__WHAT THE TASK REQUIRES__: Your output should be every line below, copied exactly.

[RECORDS PROVIDED Boundary: Start]

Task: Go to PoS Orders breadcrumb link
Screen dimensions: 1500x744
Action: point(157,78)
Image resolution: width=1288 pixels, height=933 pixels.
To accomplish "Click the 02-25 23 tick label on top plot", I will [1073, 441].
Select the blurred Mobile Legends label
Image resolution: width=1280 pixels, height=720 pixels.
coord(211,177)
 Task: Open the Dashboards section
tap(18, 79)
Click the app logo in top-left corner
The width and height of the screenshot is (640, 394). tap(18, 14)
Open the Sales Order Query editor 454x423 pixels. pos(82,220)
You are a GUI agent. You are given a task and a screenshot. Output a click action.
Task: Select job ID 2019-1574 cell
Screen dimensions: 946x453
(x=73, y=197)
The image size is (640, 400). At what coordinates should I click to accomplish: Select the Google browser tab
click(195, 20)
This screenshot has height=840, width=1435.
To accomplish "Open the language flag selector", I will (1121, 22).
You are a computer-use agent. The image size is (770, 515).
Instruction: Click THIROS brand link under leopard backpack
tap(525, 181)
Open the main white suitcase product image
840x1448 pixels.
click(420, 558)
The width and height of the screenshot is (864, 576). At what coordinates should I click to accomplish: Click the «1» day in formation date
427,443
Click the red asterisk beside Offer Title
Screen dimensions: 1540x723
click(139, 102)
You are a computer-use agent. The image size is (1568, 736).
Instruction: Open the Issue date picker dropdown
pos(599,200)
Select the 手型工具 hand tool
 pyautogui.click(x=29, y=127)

[RECORDS PROVIDED Boundary: End]

__SOLUTION FOR THIS PROBLEM__:
Task: Go to PoS Orders breadcrumb link
Screen dimensions: 1500x744
Action: point(157,78)
Image resolution: width=1288 pixels, height=933 pixels.
To accomplish "Click the 02-25 23 tick label on top plot", I will [1073, 441].
Select the blurred Mobile Legends label
Image resolution: width=1280 pixels, height=720 pixels.
coord(211,177)
 Task: Open the Dashboards section
tap(18, 79)
Click the app logo in top-left corner
The width and height of the screenshot is (640, 394). tap(18, 14)
Open the Sales Order Query editor 454x423 pixels. pos(82,220)
You are a GUI agent. You are given a task and a screenshot. Output a click action.
Task: Select job ID 2019-1574 cell
Screen dimensions: 946x453
(x=73, y=197)
The image size is (640, 400). At what coordinates should I click to accomplish: Select the Google browser tab
click(195, 20)
This screenshot has height=840, width=1435.
To accomplish "Open the language flag selector", I will (1121, 22).
You are a computer-use agent. The image size is (770, 515).
Instruction: Click THIROS brand link under leopard backpack
tap(525, 181)
Open the main white suitcase product image
840x1448 pixels.
click(420, 558)
The width and height of the screenshot is (864, 576). At what coordinates should I click to accomplish: Click the «1» day in formation date
427,443
Click the red asterisk beside Offer Title
Screen dimensions: 1540x723
click(139, 102)
You are a computer-use agent. The image size is (1568, 736).
Instruction: Open the Issue date picker dropdown
pos(599,200)
Select the 手型工具 hand tool
 pyautogui.click(x=29, y=127)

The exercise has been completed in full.